• _Stated problem_: Convert the records from the line containing "Task: Collapse the" through the end of the records into a Markdown table with two columns, Row and Line, giving each line its row number and leaving out blank lines.

** START OF Supplied data **

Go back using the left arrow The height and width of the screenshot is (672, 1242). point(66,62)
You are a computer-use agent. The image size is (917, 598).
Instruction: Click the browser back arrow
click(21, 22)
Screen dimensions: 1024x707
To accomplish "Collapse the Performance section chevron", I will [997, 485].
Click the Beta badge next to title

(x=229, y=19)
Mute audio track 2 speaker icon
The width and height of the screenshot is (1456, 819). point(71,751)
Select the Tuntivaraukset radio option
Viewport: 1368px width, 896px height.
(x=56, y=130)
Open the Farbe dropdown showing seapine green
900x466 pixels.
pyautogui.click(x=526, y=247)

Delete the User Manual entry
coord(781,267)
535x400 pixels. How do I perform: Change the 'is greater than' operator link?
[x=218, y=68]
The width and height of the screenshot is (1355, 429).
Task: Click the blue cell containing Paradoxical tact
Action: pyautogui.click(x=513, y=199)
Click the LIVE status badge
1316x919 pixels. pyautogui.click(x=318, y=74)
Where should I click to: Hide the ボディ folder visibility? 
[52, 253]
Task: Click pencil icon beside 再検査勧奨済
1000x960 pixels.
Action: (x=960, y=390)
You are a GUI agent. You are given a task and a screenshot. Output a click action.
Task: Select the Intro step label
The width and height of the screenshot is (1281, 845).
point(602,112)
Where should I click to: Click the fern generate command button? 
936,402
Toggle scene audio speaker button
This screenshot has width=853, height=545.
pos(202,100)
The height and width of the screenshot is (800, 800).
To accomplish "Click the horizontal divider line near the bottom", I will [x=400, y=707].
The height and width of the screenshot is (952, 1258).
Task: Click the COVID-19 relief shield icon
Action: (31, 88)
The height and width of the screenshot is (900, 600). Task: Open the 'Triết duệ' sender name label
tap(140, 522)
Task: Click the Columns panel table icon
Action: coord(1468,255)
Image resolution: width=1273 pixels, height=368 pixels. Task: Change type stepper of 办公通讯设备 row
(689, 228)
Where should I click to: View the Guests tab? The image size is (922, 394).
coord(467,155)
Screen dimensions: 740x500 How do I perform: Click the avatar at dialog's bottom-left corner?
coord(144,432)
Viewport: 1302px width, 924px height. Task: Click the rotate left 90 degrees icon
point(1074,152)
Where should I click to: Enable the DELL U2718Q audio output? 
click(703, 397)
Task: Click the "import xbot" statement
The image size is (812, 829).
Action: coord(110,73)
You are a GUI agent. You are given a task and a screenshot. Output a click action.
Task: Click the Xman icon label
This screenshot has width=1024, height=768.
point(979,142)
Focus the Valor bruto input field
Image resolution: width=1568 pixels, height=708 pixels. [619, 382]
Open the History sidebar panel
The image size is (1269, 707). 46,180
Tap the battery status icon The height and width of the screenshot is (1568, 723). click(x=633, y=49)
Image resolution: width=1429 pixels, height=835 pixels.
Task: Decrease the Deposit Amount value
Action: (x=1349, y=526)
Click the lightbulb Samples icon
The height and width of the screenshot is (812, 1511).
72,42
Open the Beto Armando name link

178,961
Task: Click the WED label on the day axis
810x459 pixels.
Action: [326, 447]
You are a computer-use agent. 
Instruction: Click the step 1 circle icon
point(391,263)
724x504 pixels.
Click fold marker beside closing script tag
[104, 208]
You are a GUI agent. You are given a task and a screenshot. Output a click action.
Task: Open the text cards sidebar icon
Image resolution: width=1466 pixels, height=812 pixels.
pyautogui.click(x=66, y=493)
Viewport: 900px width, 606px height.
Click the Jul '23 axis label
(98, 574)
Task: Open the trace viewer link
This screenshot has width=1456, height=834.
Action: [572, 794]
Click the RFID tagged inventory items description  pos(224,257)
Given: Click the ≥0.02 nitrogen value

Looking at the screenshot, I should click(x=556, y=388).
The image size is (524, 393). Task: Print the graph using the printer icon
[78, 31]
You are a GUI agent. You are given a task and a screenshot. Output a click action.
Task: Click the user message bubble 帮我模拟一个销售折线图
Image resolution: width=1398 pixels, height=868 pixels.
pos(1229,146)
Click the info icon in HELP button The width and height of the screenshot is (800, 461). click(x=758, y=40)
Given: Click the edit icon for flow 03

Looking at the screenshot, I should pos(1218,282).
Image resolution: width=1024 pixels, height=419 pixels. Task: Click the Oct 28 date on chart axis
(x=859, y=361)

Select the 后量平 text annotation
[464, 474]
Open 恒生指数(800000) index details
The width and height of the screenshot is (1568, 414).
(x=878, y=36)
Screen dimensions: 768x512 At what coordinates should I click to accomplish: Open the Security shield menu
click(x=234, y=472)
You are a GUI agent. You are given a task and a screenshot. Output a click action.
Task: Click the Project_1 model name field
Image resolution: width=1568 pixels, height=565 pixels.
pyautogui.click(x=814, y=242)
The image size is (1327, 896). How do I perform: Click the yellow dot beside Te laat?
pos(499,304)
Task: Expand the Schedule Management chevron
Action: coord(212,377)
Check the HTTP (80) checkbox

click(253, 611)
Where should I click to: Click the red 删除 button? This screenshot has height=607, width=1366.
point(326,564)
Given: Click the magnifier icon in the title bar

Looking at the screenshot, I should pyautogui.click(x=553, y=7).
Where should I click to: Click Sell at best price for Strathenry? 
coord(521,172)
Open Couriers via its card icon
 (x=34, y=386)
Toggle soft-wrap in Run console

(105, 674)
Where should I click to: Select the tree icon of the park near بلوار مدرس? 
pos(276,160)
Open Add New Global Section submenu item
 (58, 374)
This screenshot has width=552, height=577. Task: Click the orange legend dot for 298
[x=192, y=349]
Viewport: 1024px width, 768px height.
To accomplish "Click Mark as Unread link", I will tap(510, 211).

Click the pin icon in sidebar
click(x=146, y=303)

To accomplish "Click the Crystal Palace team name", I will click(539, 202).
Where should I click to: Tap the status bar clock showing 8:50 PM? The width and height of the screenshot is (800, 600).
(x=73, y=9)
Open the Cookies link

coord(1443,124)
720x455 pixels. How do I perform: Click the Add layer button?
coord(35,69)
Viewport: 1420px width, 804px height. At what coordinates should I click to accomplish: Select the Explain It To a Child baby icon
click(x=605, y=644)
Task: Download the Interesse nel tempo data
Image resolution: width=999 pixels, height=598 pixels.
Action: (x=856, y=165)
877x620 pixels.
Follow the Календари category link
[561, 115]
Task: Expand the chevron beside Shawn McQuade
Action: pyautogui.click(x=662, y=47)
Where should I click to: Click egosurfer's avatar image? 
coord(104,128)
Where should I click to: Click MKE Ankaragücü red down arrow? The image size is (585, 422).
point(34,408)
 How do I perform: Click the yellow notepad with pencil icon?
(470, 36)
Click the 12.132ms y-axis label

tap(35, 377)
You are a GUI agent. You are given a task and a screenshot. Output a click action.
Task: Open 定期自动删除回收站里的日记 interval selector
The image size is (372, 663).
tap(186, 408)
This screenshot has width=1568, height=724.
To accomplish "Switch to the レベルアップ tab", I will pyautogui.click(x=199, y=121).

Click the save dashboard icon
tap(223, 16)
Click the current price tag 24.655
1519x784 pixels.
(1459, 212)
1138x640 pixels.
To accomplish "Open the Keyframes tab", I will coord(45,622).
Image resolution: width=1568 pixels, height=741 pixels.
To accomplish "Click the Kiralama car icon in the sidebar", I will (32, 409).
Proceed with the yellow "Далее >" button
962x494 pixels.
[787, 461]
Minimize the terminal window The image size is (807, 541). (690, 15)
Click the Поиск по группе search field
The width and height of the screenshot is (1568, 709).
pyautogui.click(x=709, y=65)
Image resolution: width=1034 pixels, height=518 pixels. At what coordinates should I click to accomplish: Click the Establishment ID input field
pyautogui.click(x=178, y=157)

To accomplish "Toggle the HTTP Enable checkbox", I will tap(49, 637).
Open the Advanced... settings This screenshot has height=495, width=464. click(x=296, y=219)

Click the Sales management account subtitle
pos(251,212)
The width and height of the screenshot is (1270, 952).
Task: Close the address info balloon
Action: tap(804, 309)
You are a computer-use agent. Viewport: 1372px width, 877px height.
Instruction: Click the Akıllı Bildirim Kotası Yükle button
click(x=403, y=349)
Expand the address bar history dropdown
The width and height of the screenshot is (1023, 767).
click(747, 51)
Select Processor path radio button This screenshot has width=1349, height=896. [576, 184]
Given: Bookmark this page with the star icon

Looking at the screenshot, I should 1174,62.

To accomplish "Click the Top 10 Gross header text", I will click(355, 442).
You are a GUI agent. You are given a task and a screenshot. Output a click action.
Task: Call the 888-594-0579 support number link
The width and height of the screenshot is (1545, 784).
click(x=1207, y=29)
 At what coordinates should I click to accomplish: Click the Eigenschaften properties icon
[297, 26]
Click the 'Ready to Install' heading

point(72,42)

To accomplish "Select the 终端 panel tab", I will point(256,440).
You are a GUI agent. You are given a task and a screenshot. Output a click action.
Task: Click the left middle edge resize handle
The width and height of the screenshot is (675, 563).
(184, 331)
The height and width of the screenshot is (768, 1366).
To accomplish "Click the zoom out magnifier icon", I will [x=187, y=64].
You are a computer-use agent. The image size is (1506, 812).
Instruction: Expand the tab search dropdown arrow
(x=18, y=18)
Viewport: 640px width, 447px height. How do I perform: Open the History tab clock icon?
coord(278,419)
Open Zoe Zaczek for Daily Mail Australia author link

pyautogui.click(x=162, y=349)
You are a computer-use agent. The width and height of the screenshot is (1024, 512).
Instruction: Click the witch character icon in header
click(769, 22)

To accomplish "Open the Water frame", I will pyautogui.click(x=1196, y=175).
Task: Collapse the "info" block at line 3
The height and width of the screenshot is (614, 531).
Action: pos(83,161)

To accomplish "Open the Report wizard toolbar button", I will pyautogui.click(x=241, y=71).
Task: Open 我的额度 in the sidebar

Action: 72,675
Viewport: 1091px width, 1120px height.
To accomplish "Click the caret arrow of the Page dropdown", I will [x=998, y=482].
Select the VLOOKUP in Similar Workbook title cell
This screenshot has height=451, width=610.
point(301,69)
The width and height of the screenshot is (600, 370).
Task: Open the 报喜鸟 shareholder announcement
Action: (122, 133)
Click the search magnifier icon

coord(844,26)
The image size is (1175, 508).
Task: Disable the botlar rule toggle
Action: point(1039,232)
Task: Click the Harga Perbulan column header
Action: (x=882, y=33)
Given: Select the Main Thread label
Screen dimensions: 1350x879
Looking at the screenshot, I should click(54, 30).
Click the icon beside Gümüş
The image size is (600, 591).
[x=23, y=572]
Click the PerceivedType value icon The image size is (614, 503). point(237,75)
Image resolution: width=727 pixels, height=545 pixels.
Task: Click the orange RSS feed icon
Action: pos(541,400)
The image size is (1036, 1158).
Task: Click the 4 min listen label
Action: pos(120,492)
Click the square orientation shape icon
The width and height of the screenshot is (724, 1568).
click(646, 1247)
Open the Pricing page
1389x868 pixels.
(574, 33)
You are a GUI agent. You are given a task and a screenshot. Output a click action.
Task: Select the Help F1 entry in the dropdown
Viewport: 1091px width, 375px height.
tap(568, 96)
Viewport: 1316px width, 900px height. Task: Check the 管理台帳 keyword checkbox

** END OF Supplied data **

• _Answer to the task_:
| Row | Line |
|---|---|
| 1 | Task: Collapse the "info" block at line 3 |
| 2 | The height and width of the screenshot is (614, 531). |
| 3 | Action: pos(83,161) |
| 4 | To accomplish "Open the Report wizard toolbar button", I will pyautogui.click(x=241, y=71). |
| 5 | Task: Open 我的额度 in the sidebar |
| 6 | Action: 72,675 |
| 7 | Viewport: 1091px width, 1120px height. |
| 8 | To accomplish "Click the caret arrow of the Page dropdown", I will [x=998, y=482]. |
| 9 | Select the VLOOKUP in Similar Workbook title cell |
| 10 | This screenshot has height=451, width=610. |
| 11 | point(301,69) |
| 12 | The width and height of the screenshot is (600, 370). |
| 13 | Task: Open the 报喜鸟 shareholder announcement |
| 14 | Action: (122, 133) |
| 15 | Click the search magnifier icon |
| 16 | coord(844,26) |
| 17 | The image size is (1175, 508). |
| 18 | Task: Disable the botlar rule toggle |
| 19 | Action: point(1039,232) |
| 20 | Task: Click the Harga Perbulan column header |
| 21 | Action: (x=882, y=33) |
| 22 | Given: Select the Main Thread label |
| 23 | Screen dimensions: 1350x879 |
| 24 | Looking at the screenshot, I should click(54, 30). |
| 25 | Click the icon beside Gümüş |
| 26 | The image size is (600, 591). |
| 27 | [x=23, y=572] |
| 28 | Click the PerceivedType value icon The image size is (614, 503). point(237,75) |
| 29 | Image resolution: width=727 pixels, height=545 pixels. |
| 30 | Task: Click the orange RSS feed icon |
| 31 | Action: pos(541,400) |
| 32 | The image size is (1036, 1158). |
| 33 | Task: Click the 4 min listen label |
| 34 | Action: pos(120,492) |
| 35 | Click the square orientation shape icon |
| 36 | The width and height of the screenshot is (724, 1568). |
| 37 | click(646, 1247) |
| 38 | Open the Pricing page |
| 39 | 1389x868 pixels. |
| 40 | (574, 33) |
| 41 | You are a GUI agent. You are given a task and a screenshot. Output a click action. |
| 42 | Task: Select the Help F1 entry in the dropdown |
| 43 | Viewport: 1091px width, 375px height. |
| 44 | tap(568, 96) |
| 45 | Viewport: 1316px width, 900px height. Task: Check the 管理台帳 keyword checkbox |